Figure 1: representation of the six frames of a DNA section. STOP codons
are represented with red stars, CDS with orange boxes and
the localization of the non-phased genomic features
(e.g. tRNA, lncRNA) are represented with green boxes.
Note
Notice that a noncoding ORF which overlaps a tRNA is not considered as a tRNA and will not be annotated as tRNA, but rather as an ORF that overlaps a tRNA. Indeed a tRNA is a RNA molecule that does not follow the ORF definition (not bounded by STOP codons, whose sequence length is not necessarily a multiple of 3...). Here ORFs are seen as potential peptides or proteins that could be produced upon the pervasive translation of their corresponding RNA. Annotating all ORFs with the genomic feature they overlap enables their analysis in a very flexible fashion. Indeed, the user can adopt different levels of annotation, considering all noncoding ORFs as a whole (i.e. regardless of the fact they overlap a genomic feature or not) or differentiating noncoding ORFs from noncoding ORFs that overlap specific genomic features (e.g. tRNA and rRNA) (see the ORFget section for more details).
Priority rules#
If a noncoding ORF overlaps multiple genomic features, it will be annotated according to the following priority rules:
-
if the noncoding ORF overlaps a CDS and another annotated feature, the CDS has priority over the other annotated features no matter the CDS is located on the same or the opposite strand. The ORF will be annotated as a noncoding ORF overlapping a CDS (e.g. nc_ovp_(same/opp)-CDS).
-
if the noncoding ORF overlaps an annotated feature on the same strand and another annotated feature on the opposite strand (except CDS), the annotated feature located on the same strand has priority over the other features on the opposite strand. The ORF will be annotated as a noncoding ORF overlapping the feature on the same strand (e.g. nc_ovp_same-x).
-
if the noncoding ORF overlaps multiple annotated features located on the same strand, the feature with the larger overlap with the ORF to be annotated has priority over the other features (e.g. nc_ovp_(same/opp)-x).
-
if the noncoding ORF overlaps multiple features located on the same strand and that cover the same fraction of the ORF to be annotated, the feature which first appears in the GFF file has priority over the others. This case occurs with large annotated features that embed smaller elements.
Particular case of genes and exons. Notice that many genomic features overlap together or can be intertwined with each other (e.g. a gene includes one or several mRNAs which in turn include exons and CDS). By default, the features "gene" and "exon" are not considered. ORFs that match at the same time with the features "gene" and "mRNA" are annotated as nc_(same/opp)_ovp-mRNA (see Figure 2), while those that match with a CDS and its corresponding exon, will be annotated as c_CDS (i.e. coding ORFs). Finally, noncoding ORFs that overlap in another frame a CDS, and an exon will be annotated as nc_(same/opp)_ovp-CDS.

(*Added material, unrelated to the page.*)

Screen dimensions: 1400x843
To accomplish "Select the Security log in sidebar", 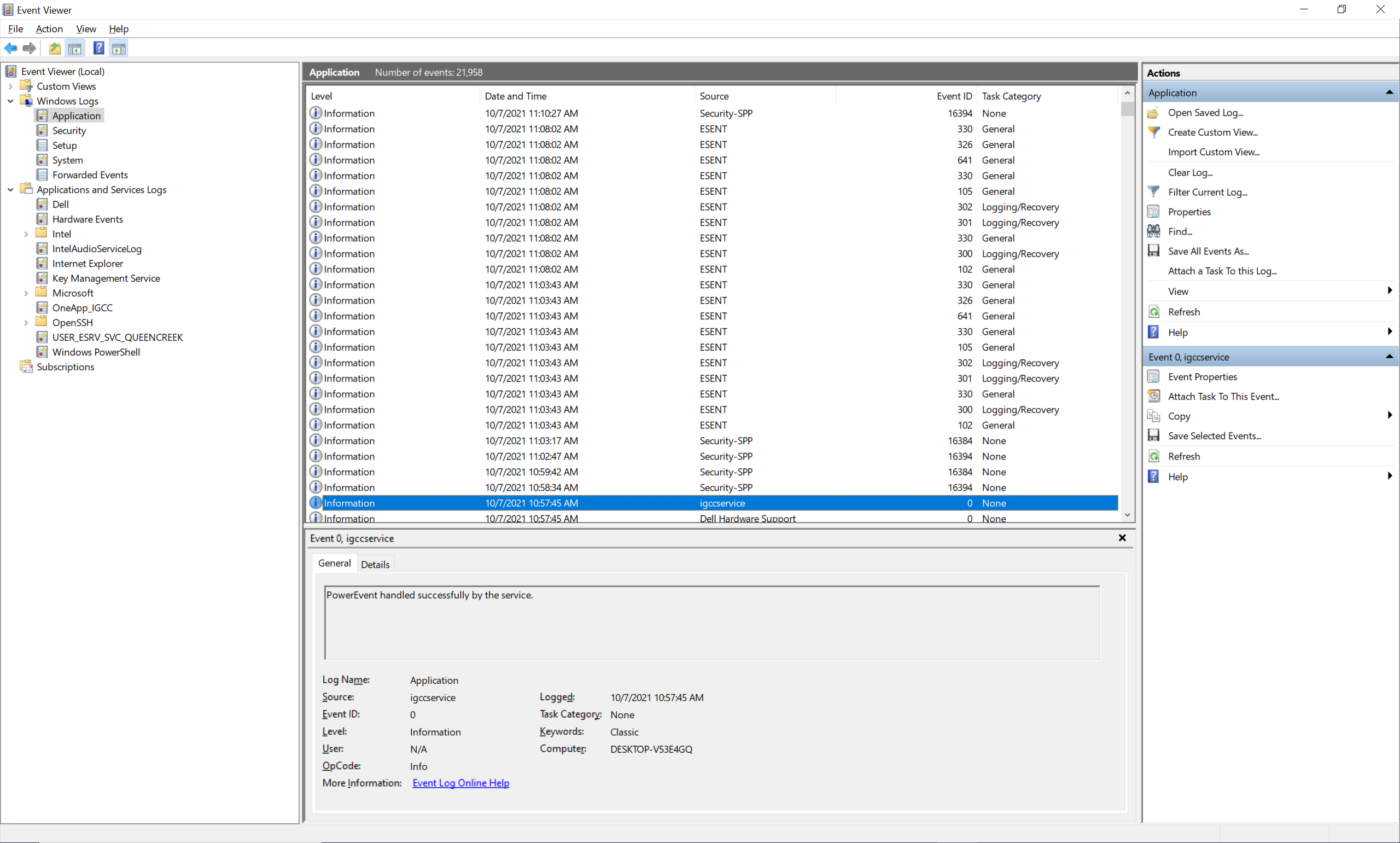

Figure 2: representation of the three frames of a DNA strand section
containing a protein coding gene.
STOP codons are represented with red stars,
the two CDS of the multiexonic gene with orange boxes, while
the protein coding gene and its corresponding mRNA are
represented with light and dark grey boxes respectively.
The two ORFs indicated with brackets do not overlap the CDS
of the gene and are subsequently annotated as noncoding. However,
they overlap the gene and its corresponding mRNA. As the mRNA has priority
over the gene feature, the two ORFs are annotated as noncoding ORF
overlapping a mRNA (nc_ovp_same-mRNA).